В течение XIX в. лидеры и журналисты США использовали концепцию «явного предначертания» для оправдания экспансионистской политики Соединенных Штатов. Доктрина Монро, сформулированная в 1823 г., совместно с «явным предначертанием» обосновывала противодействие США попыткам европейских держав вмешиваться во внутренние дела американского континента.
В конце XIX в. американский историк Фредерик Тёрнер сформулировал «теорию границы», доказывая, что именно взаимодействие американского общества с фронтиром (приграничной зоной поселений на Диком Западе) заложило фундамент американской свободы и независимости, отделив Америку от Старого Света с его европейским менталитетом [Hodgson, 2010, p. 230].
Существующая на сегодняшний день и цитируемая на официальном уровне концепция американской исключительности напрямую связана с тезисами «явного предначертания» и «теорией границы». Центральное место в этой концепции занимает убеждение в том, что американский экспансионизм был неизбежным и что «американцы были избранными людьми, которым было предназначено Небесами продвигаться в глубь континента» [Ekirch, 1963, p. 178]. Эти идеи оказали огромное влияние на американское внешнеполитическое мышление, предоставив идеологическую основу концепциям экспансионизма и гегемонизма.

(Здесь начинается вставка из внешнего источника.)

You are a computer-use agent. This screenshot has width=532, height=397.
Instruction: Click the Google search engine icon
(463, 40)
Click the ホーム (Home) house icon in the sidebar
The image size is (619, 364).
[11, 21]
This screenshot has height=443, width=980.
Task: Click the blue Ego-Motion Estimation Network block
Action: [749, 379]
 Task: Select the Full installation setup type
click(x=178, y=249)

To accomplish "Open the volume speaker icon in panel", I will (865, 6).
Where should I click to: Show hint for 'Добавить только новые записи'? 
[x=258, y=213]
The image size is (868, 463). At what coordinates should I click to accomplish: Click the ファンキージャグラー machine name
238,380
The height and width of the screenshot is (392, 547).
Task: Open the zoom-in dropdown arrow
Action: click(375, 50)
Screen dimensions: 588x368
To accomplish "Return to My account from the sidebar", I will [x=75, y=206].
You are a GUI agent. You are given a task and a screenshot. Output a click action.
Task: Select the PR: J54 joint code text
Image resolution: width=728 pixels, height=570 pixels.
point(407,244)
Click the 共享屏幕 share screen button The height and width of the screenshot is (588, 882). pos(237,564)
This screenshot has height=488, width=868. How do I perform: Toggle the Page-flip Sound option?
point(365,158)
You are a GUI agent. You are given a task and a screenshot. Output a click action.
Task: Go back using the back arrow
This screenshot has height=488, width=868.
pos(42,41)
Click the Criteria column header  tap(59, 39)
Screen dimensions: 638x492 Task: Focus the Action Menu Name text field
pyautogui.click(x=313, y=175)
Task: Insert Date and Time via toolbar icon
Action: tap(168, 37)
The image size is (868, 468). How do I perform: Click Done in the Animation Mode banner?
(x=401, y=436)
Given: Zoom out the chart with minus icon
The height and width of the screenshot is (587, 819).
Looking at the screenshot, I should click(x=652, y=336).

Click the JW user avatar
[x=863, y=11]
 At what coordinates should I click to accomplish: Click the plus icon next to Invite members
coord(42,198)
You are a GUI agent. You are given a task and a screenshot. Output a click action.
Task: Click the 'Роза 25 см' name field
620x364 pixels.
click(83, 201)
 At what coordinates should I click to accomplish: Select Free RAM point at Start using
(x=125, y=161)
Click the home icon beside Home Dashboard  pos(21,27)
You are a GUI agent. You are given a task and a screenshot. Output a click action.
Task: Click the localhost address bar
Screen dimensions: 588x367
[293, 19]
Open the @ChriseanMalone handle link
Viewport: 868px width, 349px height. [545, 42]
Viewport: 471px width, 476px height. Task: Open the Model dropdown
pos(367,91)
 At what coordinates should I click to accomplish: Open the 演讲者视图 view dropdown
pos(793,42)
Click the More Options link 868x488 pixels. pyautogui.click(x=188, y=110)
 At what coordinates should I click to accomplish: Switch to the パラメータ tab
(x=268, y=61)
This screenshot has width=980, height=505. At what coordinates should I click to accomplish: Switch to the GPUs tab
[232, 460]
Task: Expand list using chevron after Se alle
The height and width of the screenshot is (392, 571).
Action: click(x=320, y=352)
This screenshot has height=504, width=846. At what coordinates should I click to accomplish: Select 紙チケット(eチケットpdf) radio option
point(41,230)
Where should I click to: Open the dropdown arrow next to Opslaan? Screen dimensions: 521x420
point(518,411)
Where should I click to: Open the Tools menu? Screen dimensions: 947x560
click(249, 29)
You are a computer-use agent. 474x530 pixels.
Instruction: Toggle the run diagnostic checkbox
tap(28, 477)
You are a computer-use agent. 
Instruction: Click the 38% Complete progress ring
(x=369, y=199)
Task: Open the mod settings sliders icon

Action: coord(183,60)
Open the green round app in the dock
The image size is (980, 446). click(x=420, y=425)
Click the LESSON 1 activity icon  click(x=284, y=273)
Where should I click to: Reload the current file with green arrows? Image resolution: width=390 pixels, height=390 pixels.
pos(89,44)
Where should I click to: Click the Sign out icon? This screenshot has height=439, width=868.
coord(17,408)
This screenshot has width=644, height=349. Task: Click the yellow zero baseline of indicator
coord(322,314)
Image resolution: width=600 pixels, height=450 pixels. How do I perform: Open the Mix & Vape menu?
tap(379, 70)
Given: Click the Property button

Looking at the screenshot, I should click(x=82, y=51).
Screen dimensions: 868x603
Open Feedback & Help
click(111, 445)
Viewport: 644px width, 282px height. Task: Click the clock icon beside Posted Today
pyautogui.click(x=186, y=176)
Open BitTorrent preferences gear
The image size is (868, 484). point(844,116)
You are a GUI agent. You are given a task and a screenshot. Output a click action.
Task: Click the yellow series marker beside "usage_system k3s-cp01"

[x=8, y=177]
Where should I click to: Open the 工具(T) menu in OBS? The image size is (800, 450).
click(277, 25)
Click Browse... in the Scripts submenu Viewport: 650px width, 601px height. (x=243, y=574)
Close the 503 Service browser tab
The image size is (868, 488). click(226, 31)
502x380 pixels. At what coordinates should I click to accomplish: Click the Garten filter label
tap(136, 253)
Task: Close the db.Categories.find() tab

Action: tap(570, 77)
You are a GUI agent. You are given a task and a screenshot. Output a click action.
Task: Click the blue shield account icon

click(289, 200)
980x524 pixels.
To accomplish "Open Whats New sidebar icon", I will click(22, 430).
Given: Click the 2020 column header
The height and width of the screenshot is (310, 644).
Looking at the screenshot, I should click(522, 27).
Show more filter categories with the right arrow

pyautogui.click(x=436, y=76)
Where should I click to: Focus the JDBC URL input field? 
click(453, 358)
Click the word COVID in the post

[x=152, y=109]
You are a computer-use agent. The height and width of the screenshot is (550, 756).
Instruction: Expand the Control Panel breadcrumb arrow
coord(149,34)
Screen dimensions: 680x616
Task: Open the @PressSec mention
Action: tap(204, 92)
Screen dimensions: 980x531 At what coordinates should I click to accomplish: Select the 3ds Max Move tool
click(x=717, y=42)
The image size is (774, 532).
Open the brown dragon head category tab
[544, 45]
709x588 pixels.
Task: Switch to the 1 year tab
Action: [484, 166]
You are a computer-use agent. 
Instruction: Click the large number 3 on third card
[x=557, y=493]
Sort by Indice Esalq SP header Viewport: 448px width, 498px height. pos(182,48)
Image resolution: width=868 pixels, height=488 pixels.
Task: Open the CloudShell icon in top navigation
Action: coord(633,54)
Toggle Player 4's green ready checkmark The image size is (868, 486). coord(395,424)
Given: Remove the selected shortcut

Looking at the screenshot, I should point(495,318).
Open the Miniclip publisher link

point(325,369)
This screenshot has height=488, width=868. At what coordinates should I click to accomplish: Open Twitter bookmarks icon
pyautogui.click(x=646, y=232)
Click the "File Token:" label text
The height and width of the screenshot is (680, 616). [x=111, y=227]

Вильсонианство. До конца XIX в. приоритеты внешней политики США сводились к тому, чтобы следовать концепции «явного предначертания» на американском континенте и оставаться в стороне от европейских конфликтов. Но 7 мая 1915 г. Германия потопила океанский пассажирский лайнер «Лузитания», что стало для президента В. Вильсона поводом вступить в войну. Вильсону предстояло при этом преодолеть традиционный изоляционизм американцев, и в этих целях он воспользовался верой сограждан в исключительность американских идеалов. Америка впервые сформулировала свою новую глобальную цель: не ограничиваться сохранением баланса сил, а распространять свои принципы по всему миру. Согласно «четырнадцати пунктам» В. Вильсона, Америка больше не могла оставаться лишь образцом свободы и независимости, как хотел Т. Джефферсон в начале XIX в. Вместо этого, как полагал Вильсон, Америка должна была стать созидательницей нового мирового порядка, основанного на более высоких моральных принципах и тесно связанного с принципом мессианской исключительности США.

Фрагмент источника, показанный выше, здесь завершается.